§ **DIRECTIONS**
In the text on Baupost Group's 2018 year-end letter, how did Baupost's funds perform for 2018?

§ **SELECTED TEXT**
——
Thursday, January 24, 2019

Seth Klarman's Baupost Group Year-End Letter Excerpts 2018

Seth Klarman has released Baupost Group's 2018 year-end letter and it's already received some media coverage which we linked to yesterday regarding his thoughts on rising global uncertainty, rising division in America, and growing global debt.  As always, he seems to have a cautious stance.  Below are further excerpts from the letter that are more investment-focused.  For 2018, Baupost's funds finished between flat and down less than 1% for the year. 

"Today’s markets feel strange and enigmatic. We will not complain about this; indeed, we see it as an opportunity. While the indices remain historically expensive, many stocks – of growing, not cyclical or declining firms – recently hit 52-week lows and trade at single-digit P/Es. These are levels that traditionally occur closer to market bottoms than tops. The recent selloff likely presented a buying opportunity – you can go years without seeing such valuations – but not across the board and not one for the faint of heart."

Klarman also postulated that private equity might have been the most over-extended asset class last year and wondered if the trend could continue as their tailwinds of low interest rates starts and a growing economy start fading away.
——
§ **PROVIDED MATERIAL**
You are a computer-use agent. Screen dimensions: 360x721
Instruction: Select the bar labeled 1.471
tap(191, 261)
——
§ **CORRECT OUTPUT**
They finished between flat and down less than 1% for the year.